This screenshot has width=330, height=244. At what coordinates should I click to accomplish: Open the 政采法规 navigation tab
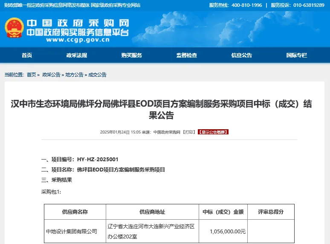77,55
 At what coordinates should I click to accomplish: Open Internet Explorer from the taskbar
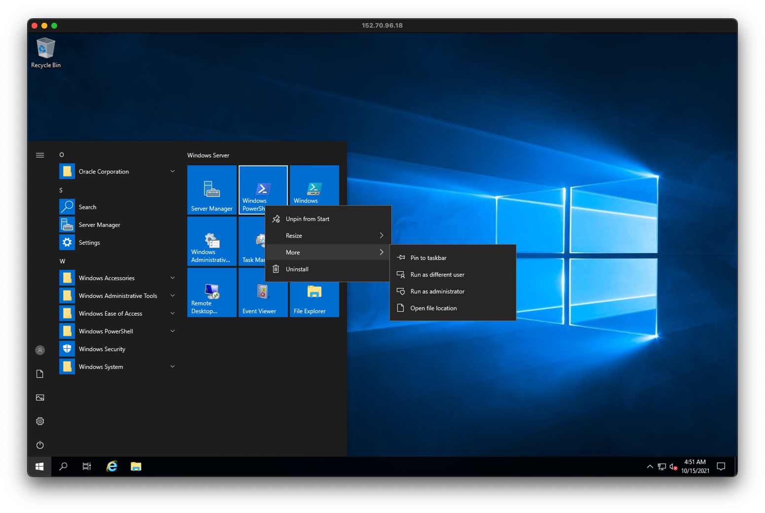pos(111,466)
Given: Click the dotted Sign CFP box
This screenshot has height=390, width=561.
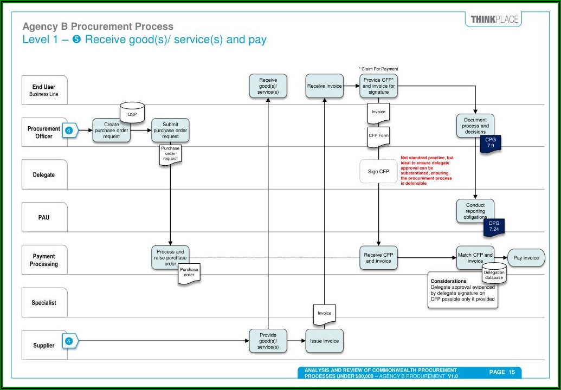Looking at the screenshot, I should 378,171.
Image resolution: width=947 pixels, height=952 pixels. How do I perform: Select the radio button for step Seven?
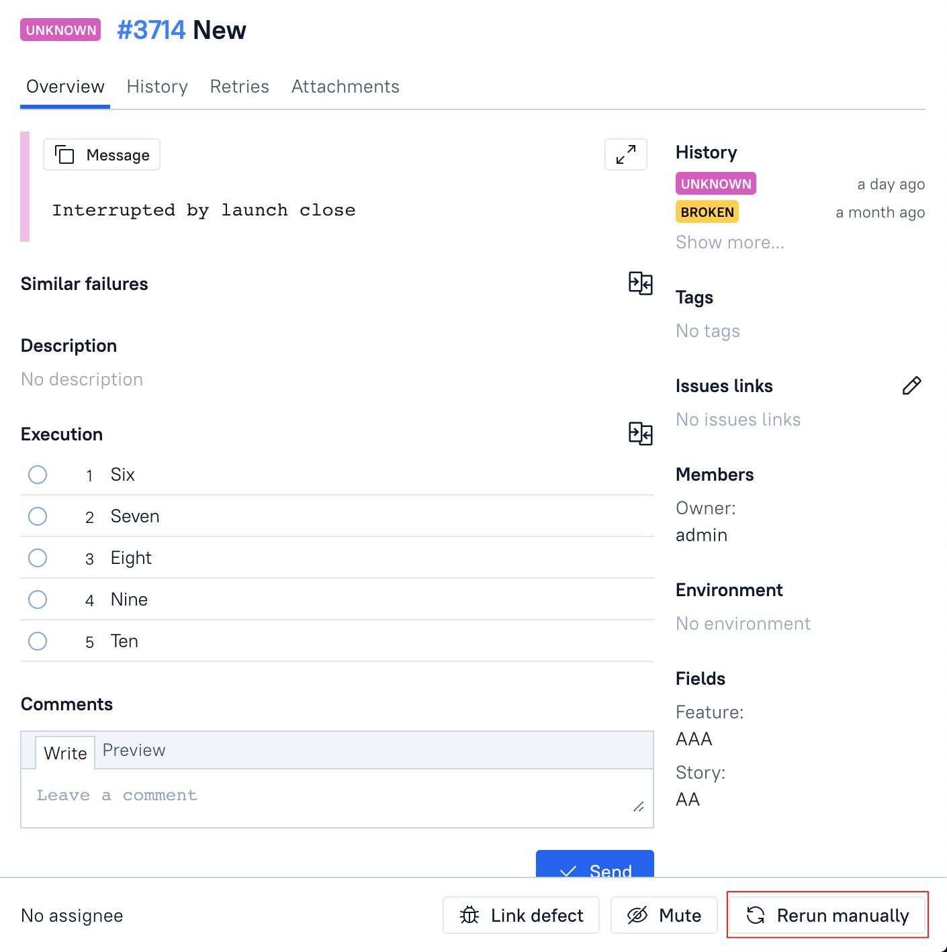pyautogui.click(x=38, y=516)
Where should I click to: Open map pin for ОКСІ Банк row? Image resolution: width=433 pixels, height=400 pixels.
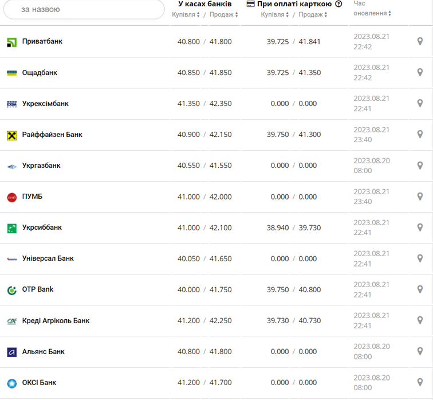[420, 382]
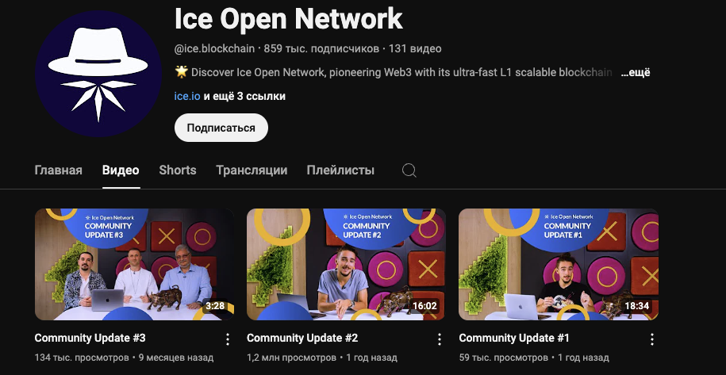The width and height of the screenshot is (726, 375).
Task: Open three-dot menu for Community Update #1
Action: tap(652, 339)
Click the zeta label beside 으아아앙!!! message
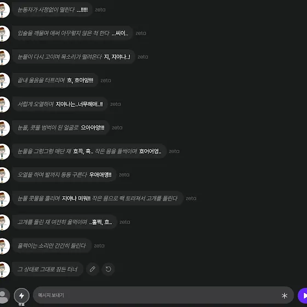 [117, 128]

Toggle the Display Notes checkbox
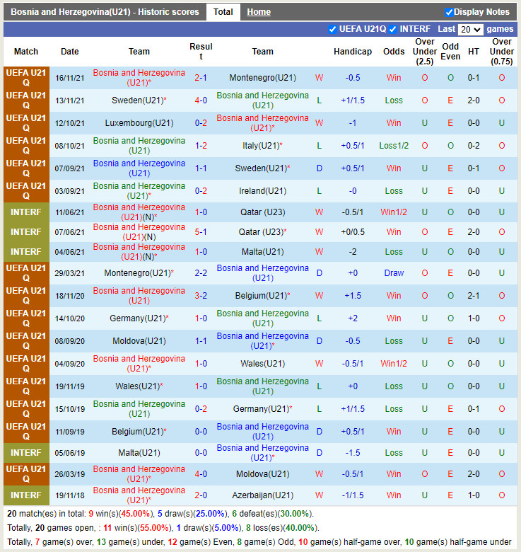coord(449,12)
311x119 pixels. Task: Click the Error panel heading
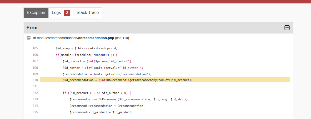[x=32, y=28]
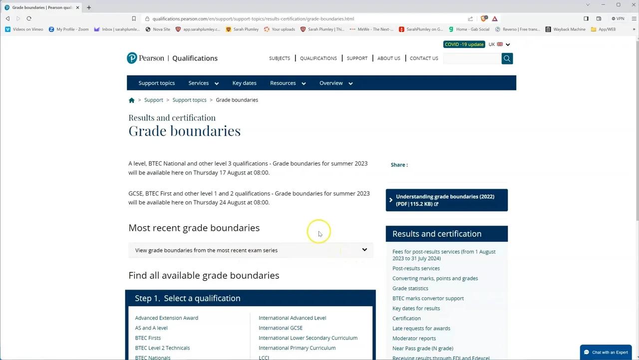The image size is (639, 360).
Task: Reload the page with refresh icon
Action: tap(29, 19)
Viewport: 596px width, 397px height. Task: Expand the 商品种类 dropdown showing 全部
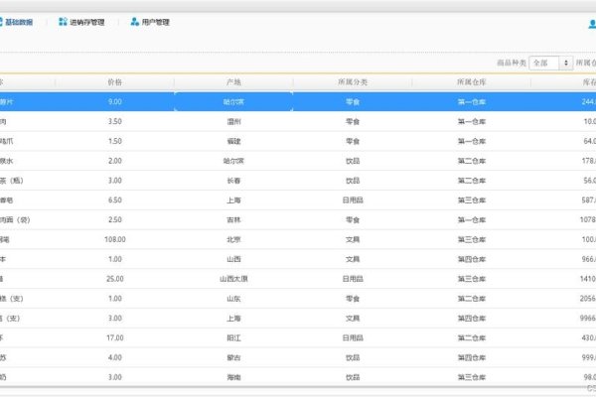click(550, 62)
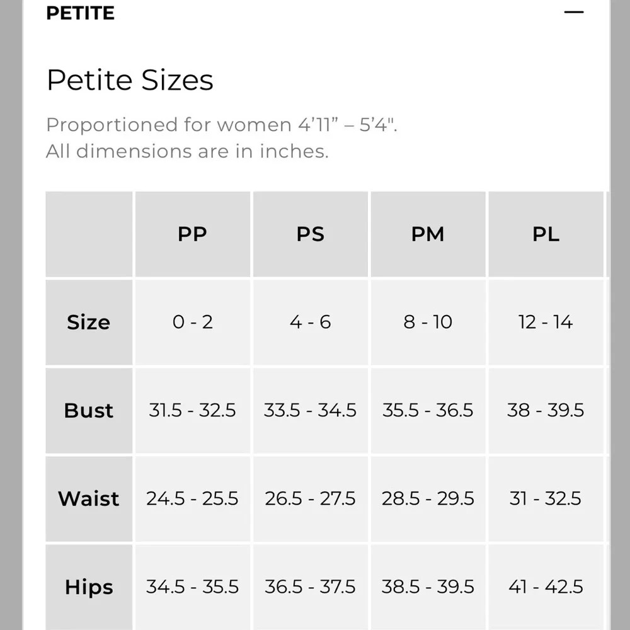Click the 38 - 39.5 bust cell
This screenshot has height=630, width=630.
tap(546, 411)
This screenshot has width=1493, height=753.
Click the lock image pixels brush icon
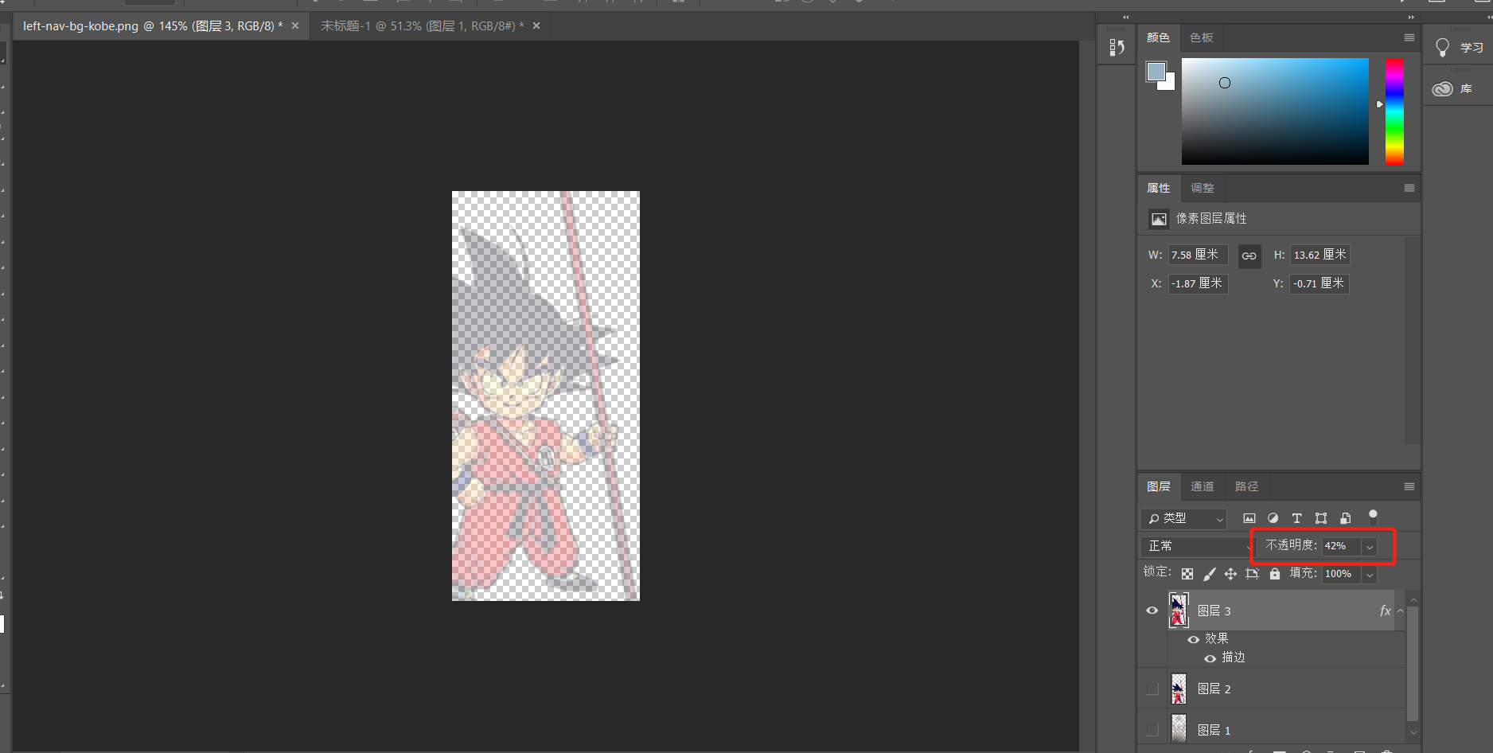click(x=1209, y=574)
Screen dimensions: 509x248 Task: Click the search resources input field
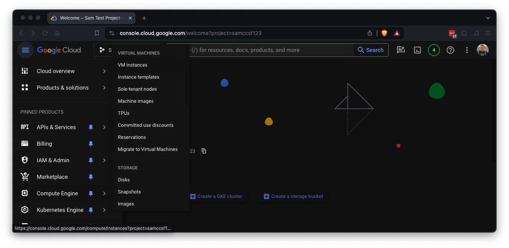click(270, 50)
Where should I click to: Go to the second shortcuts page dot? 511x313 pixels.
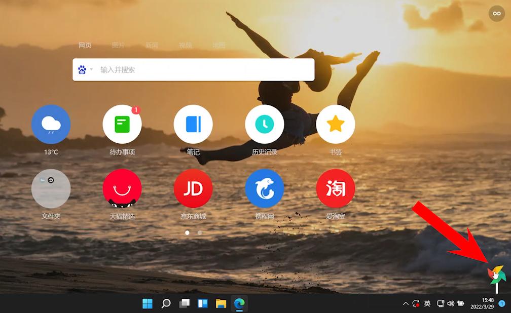200,232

===============

Short task: Starting with the line that contains "Viewport: 596px width, 397px" and going on through the end of the entries, write those lines again with "dropdown" swapped for "drop-down list" and nothing else changed. Leave the pictures out.

Written solution:
Viewport: 596px width, 397px height. Task: Expand the 商品种类 drop-down list showing 全部
click(550, 62)
Click the 38 - 39.5 bust cell
This screenshot has height=630, width=630.
tap(546, 411)
This screenshot has width=1493, height=753.
Click the lock image pixels brush icon
click(x=1209, y=574)
Screen dimensions: 509x248 Task: Click the search resources input field
click(270, 50)
Where should I click to: Go to the second shortcuts page dot? 511x313 pixels.
200,232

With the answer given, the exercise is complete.